Stressed out season (SOS)
Joshua Awesome is a Coaching Psychologist/Executive and Business Performance Coach who has supported over 100,000 professionals across Africa and the globe. He can be reached via: joshua@mindinstitute.africa
December 28, 2021615 views0 comments
“Stress and Anxiety Cause Our Brains to Release Chemicals That Put Lines in Our Faces and Tear Us Down Emotionally and Spiritually” – Chris Prentiss”
The introduction of SOS was for emergency maritime radio communication using the Morse code, a distress signal that originated on 1st April 1905 and became a worldwide standard when included in the service regulations of the first international radiotelegraph convention, signed 3rd November 1906. It has been used ever since as a ‘start-of-message mark’ for transmissions requesting assistance when loss of life or catastrophic loss of property is imminent.
There is no one on the earth, this season, that hasn’t had covid and or covid stress, thereby making it truly stressful in some way, since everyone has suffered some form of loss. In a recent publication issue of my American Psychological Association, by TaNoah Morgan, according to psychologists specializing in grief, friends and family who mean well far too often lack the tools to be as supportive as they’d like to be.

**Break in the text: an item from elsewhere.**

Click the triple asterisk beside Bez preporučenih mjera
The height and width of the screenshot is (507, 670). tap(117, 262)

One of the biggest reasons is because grief makes us uncomfortable. It is difficult to watch someone you care about go through pain and sorrow knowing there is little you can do to lessen it. But that doesn’t mean you can’t help.
According to Therese Rando, author of “How to Go on Living When Someone You Love Dies”, the most important thing supporters must realize is you can’t take away the pain, but you can be with them, and acknowledge it (by saying), ‘It hurts me that you’re hurting this holiday. I’m thinking of you and of (your loved one) and the times we had, “the gift of presence and acknowledgement.”

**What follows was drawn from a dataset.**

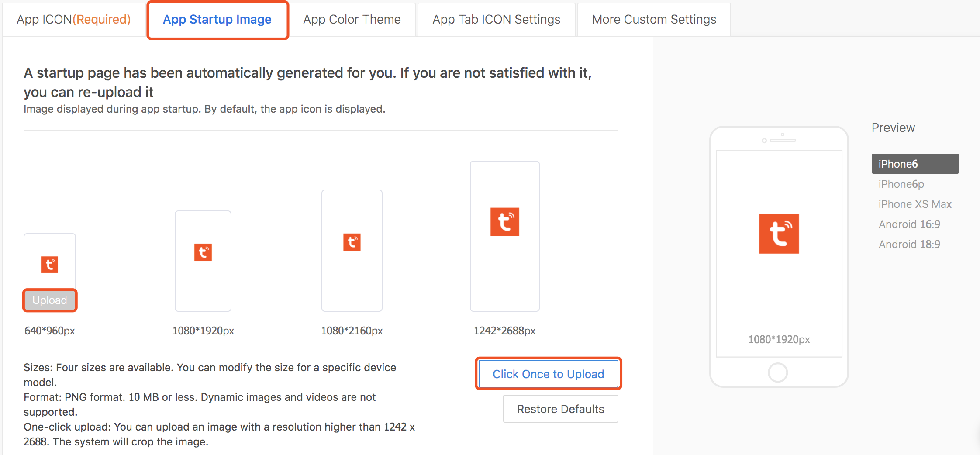The height and width of the screenshot is (455, 980).
Task: Select Android 18:9 preview
Action: [909, 244]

Another important consideration for supporters is understanding the role in which they can best serve their grieving person.
Personally, I recently lost two family members, aside a professional colleague who we co-counselled and psychologically supported the South African Police Services together; not to mention that two members of my team at Awesome One Holdings, lost six members of their families this year alone, one of which happened while we were just returning from lunch, leading to a breakdown right in our Sandton City Office. And the only support that was required at that moment was a shoulder to cry on.

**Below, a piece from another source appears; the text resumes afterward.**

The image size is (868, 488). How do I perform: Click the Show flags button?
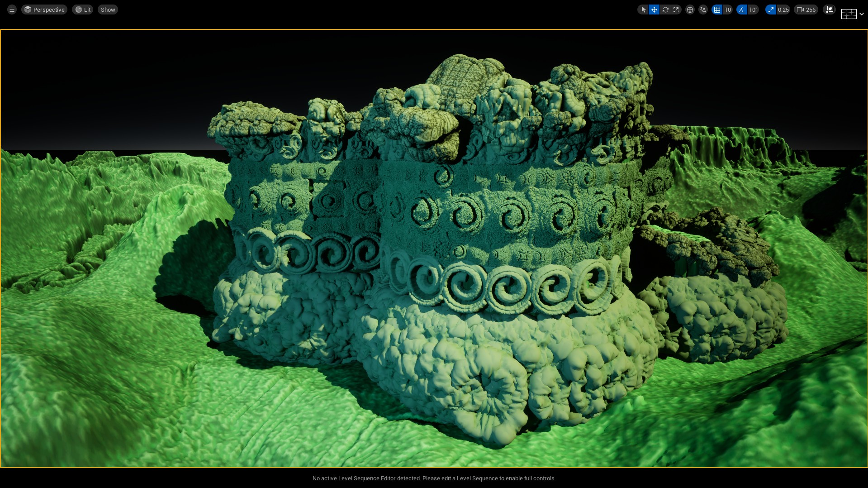[108, 10]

A bereaved person needs at least three types of supporters in their life, according to Robin Goodman:
Firstly, the Listener: the supporter who offers a shoulder to cry on. This person is a go-to person who can handle intimate details and emotion.
Secondly, the Doer: the supporter who is responsible and helpful with tasks. The doer may be able to pick up the kids at the last minute or help with the bake sale when the bereaved is feeling overwhelmed.
Lastly, the Distractor: The supporter who offers a lighter touch and can help the bereaved take a break from the hard work of grieving. This person is the go-to for the movies, dinner or just an evening of laughter. Let us all remember help sometimes shows up from minds, people or places we least expect.
The seasons of life each have expiry dates. “If You Feel Like You’re Losing Everything, Remember Trees Lose their leaves every year, and they stand tall and wait for better days to come.”
Embrace everything emerging through these reflective questions:
Did I give myself permission to grieve freely, at my own pace and in the ways, I needed to?
Did I allow for moments of happiness without feeling guilty?
Am I embracing pain to allow myself fully to release it?
Am I allowing myself to experience love for my loss?
Life is for the living and allowing oneself fully to heal takes time, though time is now, which requires allowing oneself to enjoy life, learning to laugh, love enables everything positively possible to emerge.
Gift the heart and body you have lived with every day since your birth a gift this season – nurture. Enjoy your recovery journey, you deserve the right to disable effect dissociation caused by trauma or PTSD dealt through your loss (whatever type you’ve experienced) from anxiety, brain health, covid-19, depression, eczema; a trauma therapy session in a hyperbaric chamber can commence healing, which I know from experience, as my personal body that’s kept the scores also opened to deep recovery; which is possible for everyone too, to your rise and humanity flourishing.